80s Oldies Music

USA for Africa

USA for AfricaIntroduction

USA for Africa was the all-star one hit wonders famous for their charity single “We Are the World” during the mid-80s music era. Inspired by the similar charity music project Band Aid in the UK, the USA for Africa was formed with the intention of relieving famine in Africa. “We Are the World” became one of the fastest-selling singles in US music history and now an oldies music classic. More on USA for Africa here in this article.

 

Origins and formation

The idea of USA for Africa came from a project on the other side of the Atlantic — the British charity group Band Aid, which consisted of the biggest names in British music formed by Boomtown Rats’ Bob Geldof and producer Midge Ure. Band Aid’s 1984 single “Do They Know It’s Christmas?” became a worldwide success (it also went to the US Top 20) and that helped raise 8 million British pounds. Proceeds of the single went to the hunger reliefs in Ethiopia. Included of this all-star group were Bono, Boy George, Sting, Paul Weller and Jody Watley.

The Band Aid and the success of its song inspired the creation of USA for Africa, which also had the same good intentions — to help bring end famine in Africa, especially in Ethiopia.

It was singer Harry Belafonte who started it all. Having heard about Band Aid, he hatched up the idea of creating the Stateside version of Band Aid, which was to be called USA for Africa. “USA” means “United Support of Artists.”

Belafonte got in touch with showbiz manager and fundraiser Ken Kragen. In turn, Kragen contacted his clients Kenny Rogers and Lionel Richie and told him about the project, to which the two readily agreed. Richie also contacted Michael Jackson, who was at that time enjoying the record-breaking success of his album Thriller. Stevie Wonder also agreed to do the project, as did renowned producer Quincy Jones, who was asked to co-produce the song they were working on.

That song, entitled “We Are the World,” was written by Jackson and Richie in two hours.

 

Recording session, and release of “We Are the World.”

The original “USA for Africa” cast included the biggest names in US music at that time. Apart from Jackson, Belafonte, Rogers, Jones, Wonder and Richie, the group also included other big artists like Paul Simon, Billy Joel, Tina Turner, Diana Ross, Willie Nelson, Cyndi Lauper, Al Jarreau, Ray Charles, Bob Dylan, Bette Midler, Bruce Springsteen, and many others. Even Band Aid’s creator Bob Geldof joined (he is also known as an activist).

The 45-member supergroup gathered at the A&M Recording Studios on January 28, 1985 to record “We Are the World.”

Success of “We Are the World”

“We Are the World” was released as a single on Columbia Records on March 23, 1985. The single opened at #21 on the Billboard Hot 100. It climbed fast on the chart, until it went to #1 on April 13, staying there for two weeks.

The single eventually netted 7.5 million copies in the US alone, earning $50 million for famine relief in Ethiopia.

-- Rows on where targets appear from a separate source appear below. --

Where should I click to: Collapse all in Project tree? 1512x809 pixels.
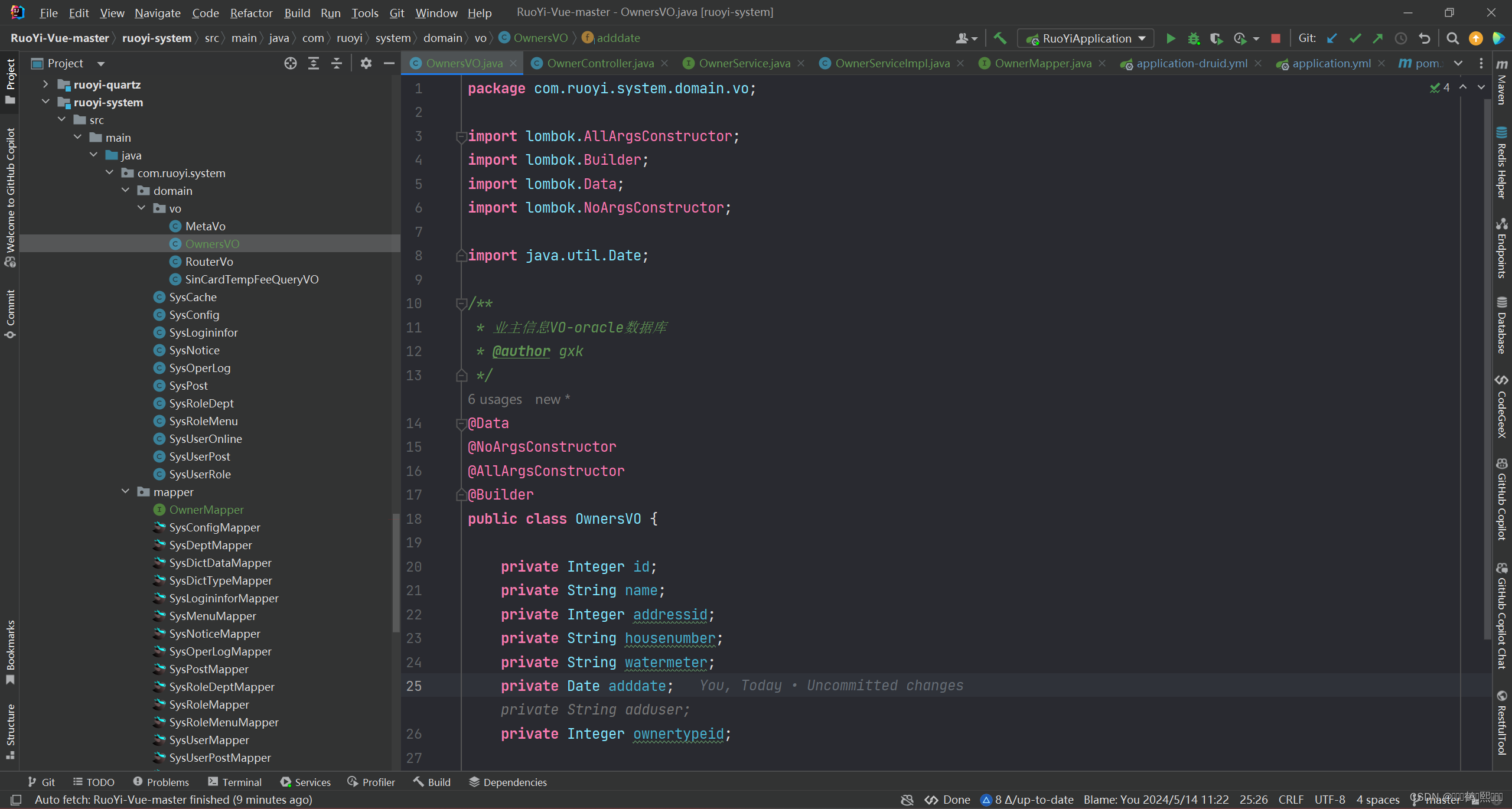(x=336, y=63)
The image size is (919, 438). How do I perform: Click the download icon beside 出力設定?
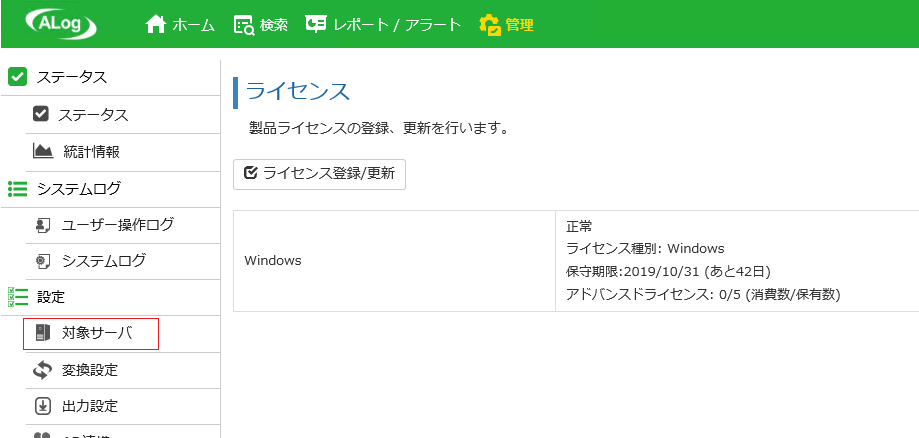point(43,406)
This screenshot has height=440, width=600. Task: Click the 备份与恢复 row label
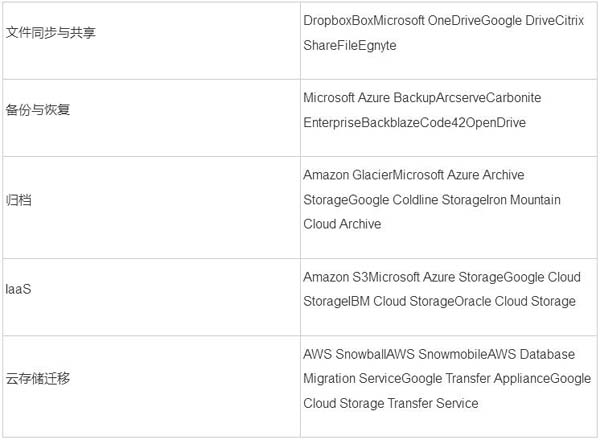point(40,110)
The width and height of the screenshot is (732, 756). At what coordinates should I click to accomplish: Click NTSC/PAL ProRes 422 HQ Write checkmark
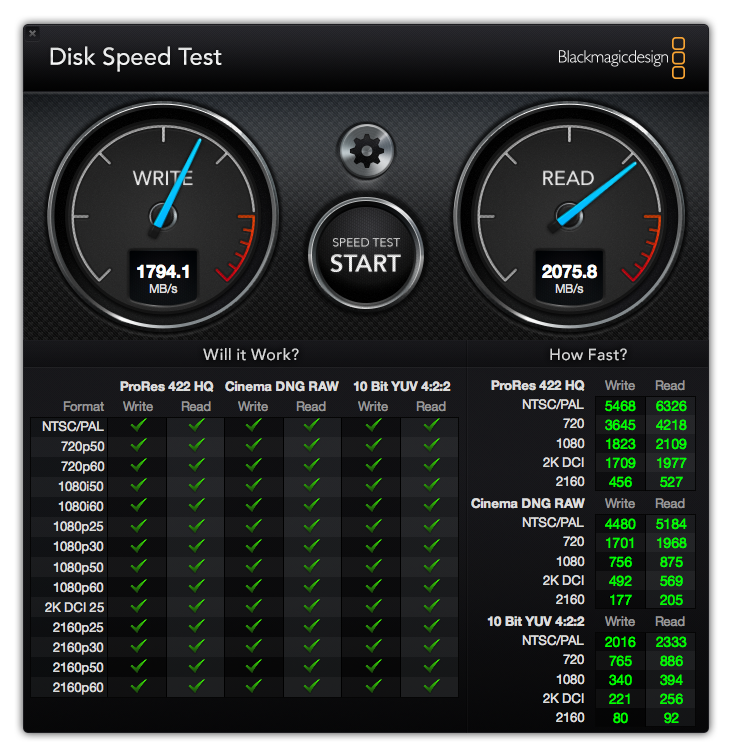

The song also won three Grammy Awards including “Song of the Year” and “Record of the Year. Its music video featuring the biggest and brightest American artists singing together as one, also became iconic.

The single’s accompanying album also featured nine other new music from other donating artists such as Prince, Chicago, Tina Turner and Bruce Springsteen and the E Street Band. It went to #1 on the Billboard 200 in 1985.

The format of both Band Aid and USA for Africa was to be duplicated several years later. Recordings and as well as benefit concerts like Live Aid (also established by Geldof) and Farm Aid which featured the big names in music very much followed the intentions of Band Aid and USA for Africa.

 

“We Are the World for Haiti”

A remake of “We Are the World,” entitled “We Are the World for Haiti” was released in 2010. It was executively produced by Quincy Jones and was recorded by the supergroup Artists for Haiti. The song was released to raise money for the relief efforts in Haiti, which was struck by a severe magnitude-7.0 earthquake that killed more than 160,000 people and displaced more than a million victims. Despite the remake being panned critically, it nevertheless became a world-wide hit.